▸ YOUR INSTRUCTIONS
Your answer must be the exact lines from the one holding "Click the ForentX logo" through the last line of the records below, with no pictures.

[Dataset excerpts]
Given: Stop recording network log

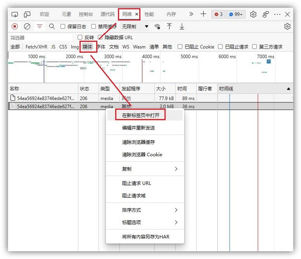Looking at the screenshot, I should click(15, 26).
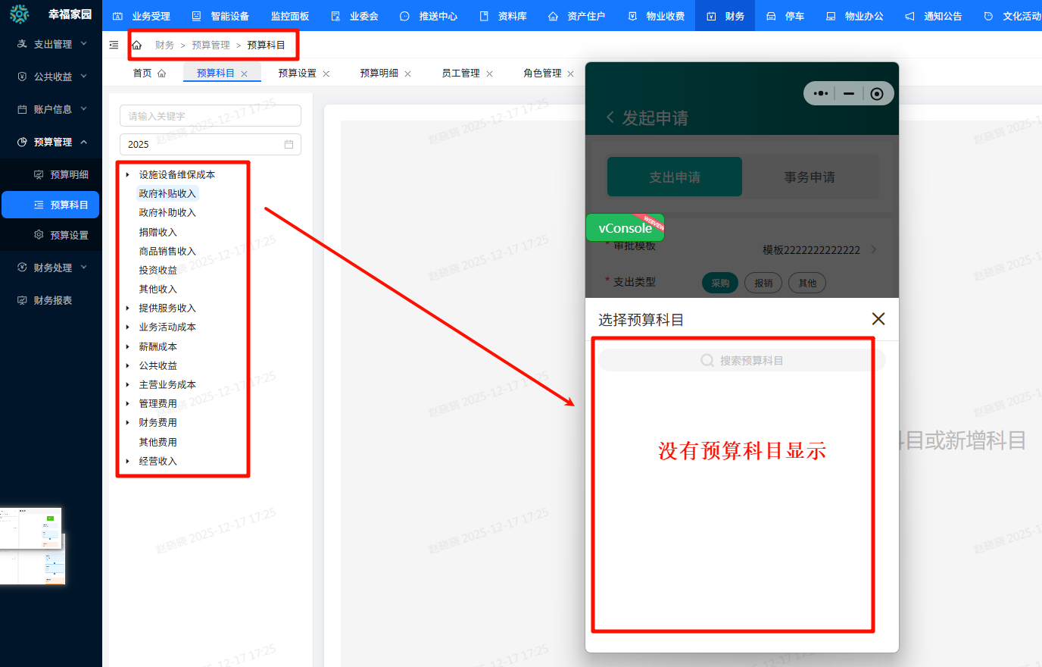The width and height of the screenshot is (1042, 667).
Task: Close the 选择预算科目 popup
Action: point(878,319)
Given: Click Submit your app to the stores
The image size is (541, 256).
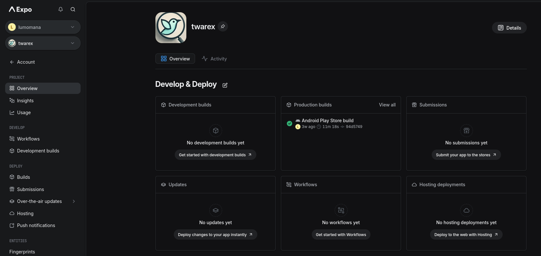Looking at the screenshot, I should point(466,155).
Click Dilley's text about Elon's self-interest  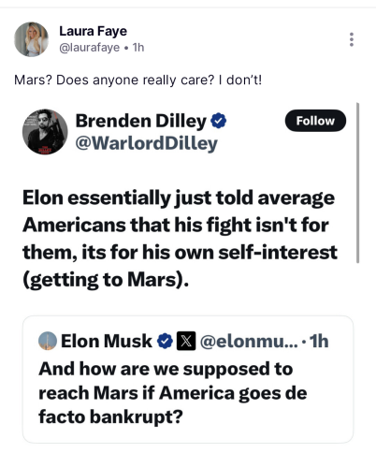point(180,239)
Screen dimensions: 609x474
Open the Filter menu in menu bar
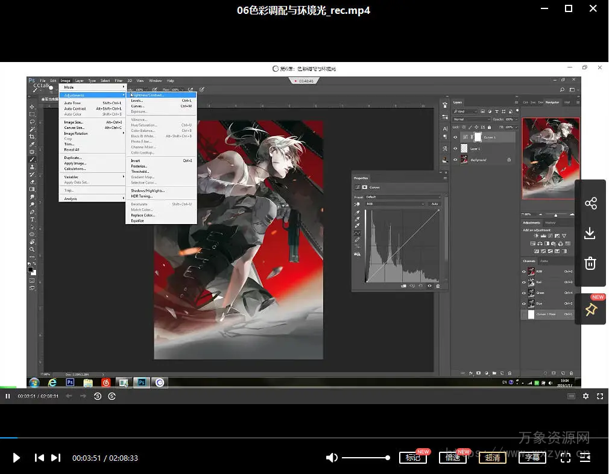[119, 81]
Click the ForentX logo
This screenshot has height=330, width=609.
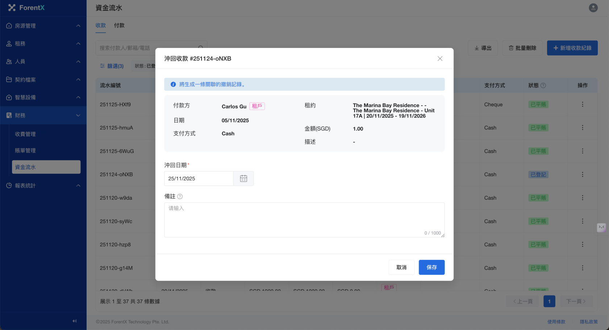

▸ RESULT BELOW
Click the ForentX logo
This screenshot has height=330, width=609.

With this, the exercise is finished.